The idea of applying machine learning methods to kinematic data obtained from a CASA system was first published by Martínez-Pastor et al.7 in 2011 and later developed by Ramón and Martínez-Pastor3 in 2018. This latter work emphasized the power of supervised machine learning methods. Support vector machine (SVM), a supervised machine learning technique, was implemented to receive motility parameter data as input and was used in the automatic classification of different sperm motility patterns in mice,37 gazelles,31 and humans.11 Since SVM is a supervised learning technique, it required human expert labeling of the dataset instances (rows), which is a time-consuming and error-prone process. In these studies, different sperm classes were identified (motile, weakly motile, progressive, intermediate, and hyperactivated), and the representative trajectories of sperm assigned to each class were shown, revealing noticeable differences in the trajectory shapes within each class. SVM is a robust approach for identifying kinematic heterogeneity when working with human or mouse sperm, particularly when only motility parameter values derived from the CASA system are available.

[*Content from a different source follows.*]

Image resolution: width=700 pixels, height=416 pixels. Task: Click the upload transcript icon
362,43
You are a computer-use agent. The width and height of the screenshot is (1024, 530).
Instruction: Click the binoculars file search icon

If the CASA system allows for the storage of each sperm’s coordinates, other strategies can be applied to identify sperm heterogeneity, such as simple trajectory representation or alternative strategies (Figure 2). Recently, we used the coordinates of activated sperm to reconstruct images of their trajectories and employed those images as input for an unsupervised machine learning algorithm, which allowed us to identify kinematic subpopulations.44 This strategy uses standard experimental methods along with a Python-based workflow (Figure 3). Using this approach, we demonstrated that chemical inhibition of the serotonin 2A receptor (5HT-2A) altered activated sperm motility, inducing curved trajectories,44 while the addition of tryptophan to the medium induced linear trajectories.47

Figure 3.

Figure 3

Acquisition of data and computational model for clustering images of trajectories. Sequences of images are acquired by a CASA system (pictures enclosed by blue lines). From these image sequences, both the coordinates and motility parameters of each sperm are obtained (in a results sheet). A Python script splits the result sheet into two separate sheets, containing the motility parameters and coordinates, respectively. Additional Python scripts are written for other relevant steps in the computational model. Each sheet of results is iteratively added to a new dataframe. The coordinates from each analyzed sperm are then used to construct alternative individual trajectory images, which serve as input for machine learning (clustering algorithms) or deep learning algorithms (predictive tasks). The clustered trajectories (subpopulations) are linked with their associated motility parameters to create the statistical description. CASA: computer-aided sperm analysis; KDE: kernel density estimation.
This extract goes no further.